──────── Source passage ────────

Question 12 - A-Level Maths

Pre-U Pre-U 9795/2 2012 June — Question 12 12 marks

Exam Board	Pre-U
Module	Pre-U 9795/2 (Pre-U Further Mathematics Paper 2)
Year	2012
Session	June
Marks	12
Topic	Projectiles
Type	Projectile on inclined plane
Difficulty	Challenging +1.8 This is a sophisticated projectile motion problem requiring derivation of trajectory equation, discriminant analysis for the envelope of trajectories, and geometric reasoning about maximum range on an inclined plane. While the individual techniques (trajectory derivation, quadratic discriminant) are standard A-level, the multi-part structure, the novel approach of treating tan α as the variable, and the geometric insight needed in part (iii) to connect the bounding parabola to maximum range elevate this significantly above typical mechanics questions. However, it's still within reach for well-prepared Further Maths students following clear scaffolding.
Spec	1.05j Trigonometric identities: tan=sin/cos and sin^2+cos^2=1 3.02i Projectile motion: constant acceleration model

12 A projectile is launched from the origin with speed $20 \mathrm {~m} \mathrm {~s} ^ { - 1 }$ at an angle $\alpha$ above the horizontal.

──────── Provided data ────────

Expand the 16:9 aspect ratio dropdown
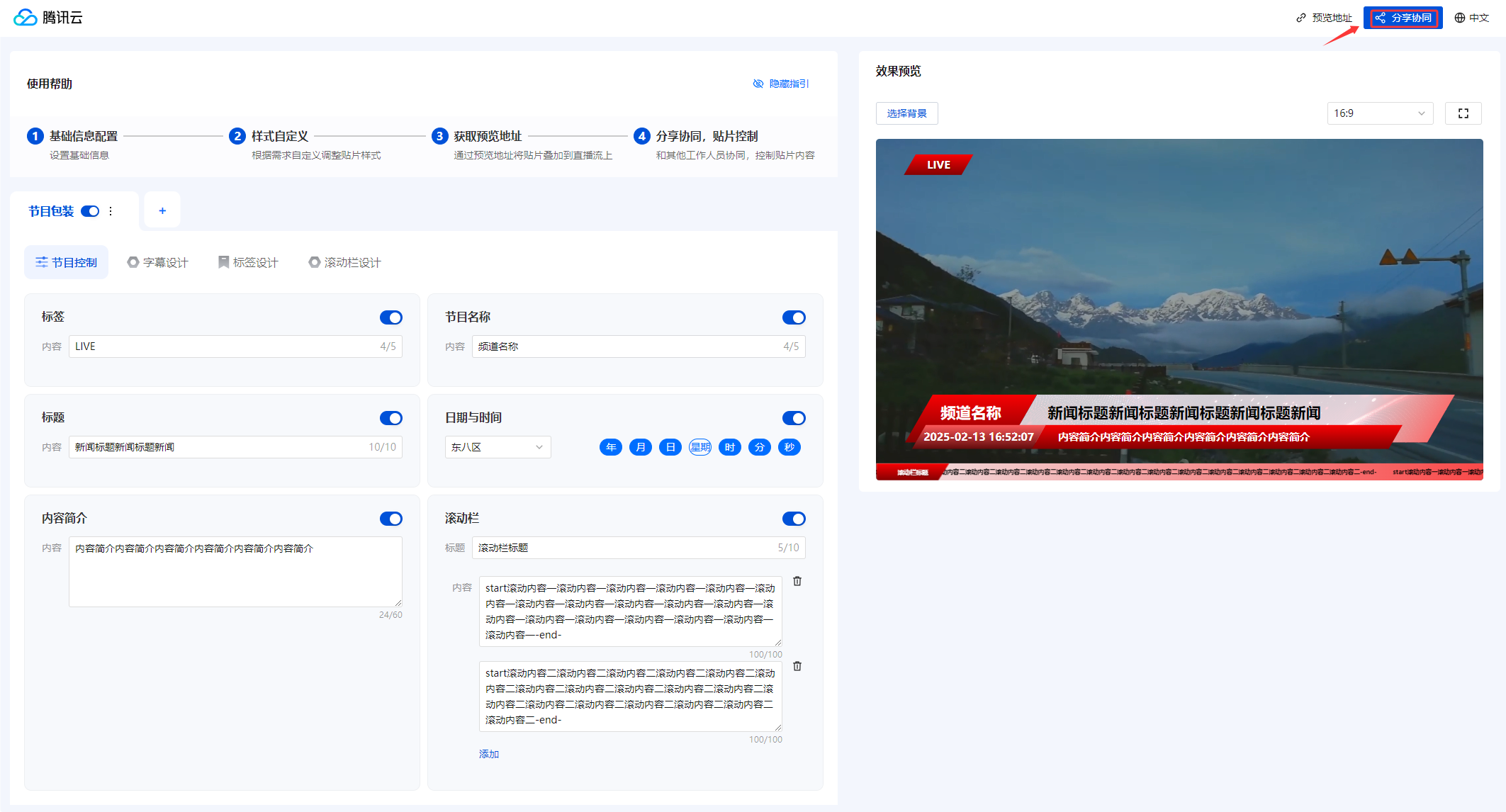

────────

Given problem 1: In the projectile problem, change the span starting at "Pre-U Pre-U 9795/2" and ending at "following clear scaffolding." by putting "path" in place of "trajectory".
Given problem 2: Translate this sentence from the projectile problem into Spanish: "However, it's still within reach for well-prepared Further Maths students following clear scaffolding."
Given problem 3: Pick up the projectile problem after its last sentence and write the next part of it.

Task answer 1:
Pre-U Pre-U 9795/2 2012 June — Question 12 12 marks

Exam Board	Pre-U
Module	Pre-U 9795/2 (Pre-U Further Mathematics Paper 2)
Year	2012
Session	June
Marks	12
Topic	Projectiles
Type	Projectile on inclined plane
Difficulty	Challenging +1.8 This is a sophisticated projectile motion problem requiring derivation of path equation, discriminant analysis for the envelope of trajectories, and geometric reasoning about maximum range on an inclined plane. While the individual techniques (path derivation, quadratic discriminant) are standard A-level, the multi-part structure, the novel approach of treating tan α as the variable, and the geometric insight needed in part (iii) to connect the bounding parabola to maximum range elevate this significantly above typical mechanics questions. However, it's still within reach for well-prepared Further Maths students following clear scaffolding.

Task answer 2: Sin embargo, sigue estando al alcance de los estudiantes de Further Maths bien preparados que cuenten con una guía clara paso a paso.

Task answer 3:
Prove that the equation of its trajectory is $$y = x \tan \alpha - \frac { x ^ { 2 } } { 80 } \left( 1 + \tan ^ { 2 } \alpha \right)$$
Regarding the equation of the trajectory as a quadratic equation in $\tan \alpha$, show that $\tan \alpha$ has real values provided that $$y \leqslant 20 - \frac { x ^ { 2 } } { 80 }$$
A plane is inclined at an angle $\beta$ to the horizontal. The line $l$, with equation $y = x \tan \beta$, is a line of greatest slope in the plane. A particle is projected from a point on the plane, in the vertical plane containing $l$. By considering the intersection of $l$ with the bounding parabola $y = 20 - \frac { x ^ { 2 } } { 80 }$, deduce that the maximum range up, or down, this inclined plane is $\frac { 40 } { 1 + \sin \beta }$, or $\frac { 40 } { 1 - \sin \beta }$, respectively.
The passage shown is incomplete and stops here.